安保法制懇の報告書を受けて、今日にも集団的自衛権行使に関する安倍政権の基本的方向性が記者会見において発表されるとのことです。以前にも「解釈改憲の危険性」「解釈改憲の危険性(2)」で書いておりますように、解釈改憲に突き進むことが立憲制にとって危険極まりないことは今更言うべきことでもないでしょう。今後は、政権与党内での議論が行われた後、閣議決定といった段取りとなるのでしょう。その後やっと関連法の整備のため国会での議論となるものと思われます。
何となく順序が逆のような気がします。そもそも国会は国権の最高機関(憲法第41条)であるのであって、そもそも憲法擁護義務がある国務大臣(憲法第99条)が憲法違反の疑いがある事項を閣議決定することに対して矛盾があるものと考えます。閣議決定後に有事が発生した場合には、法的根拠なしに対処せざるを得ないことにもなりかねません。違憲かどうかは別として、少なくとも立法処置がとられることが先でしょう。

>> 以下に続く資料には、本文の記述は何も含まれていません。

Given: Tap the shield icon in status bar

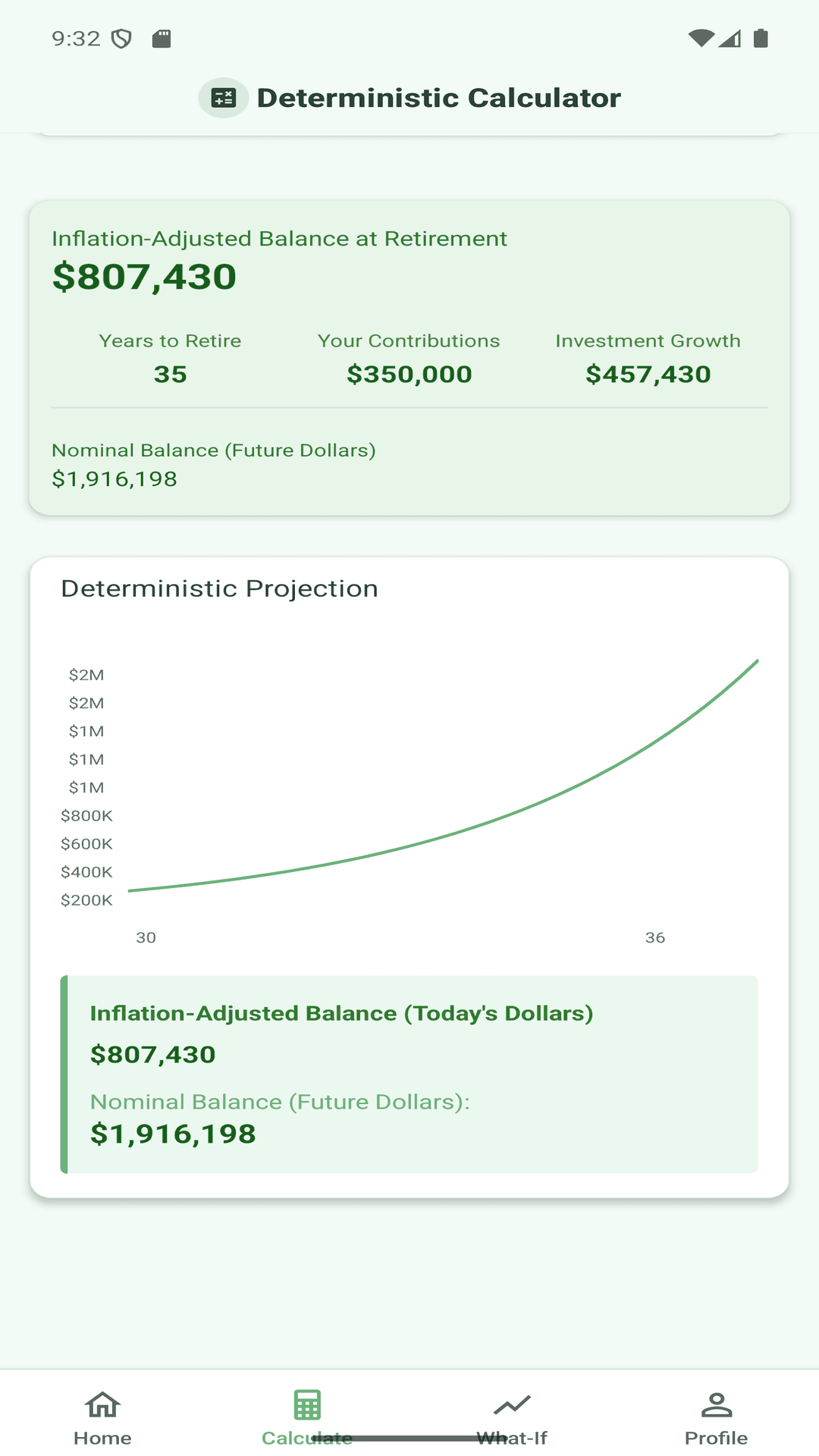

本来ならば憲法改正が先に来るべき事項を解釈改憲といった姑息ともいえるような手段によって乗り切ろうとすること自体が問題なのです。たとえ、このような手段で所期の目的を達したとしても、必ずや将来に禍根を残すことになるでしょう。ここは正々堂々と正面から物事の解決に臨むべきであって、集団的自衛権に関するこのようなあり方は、安倍首相らしからぬやり方であると思います。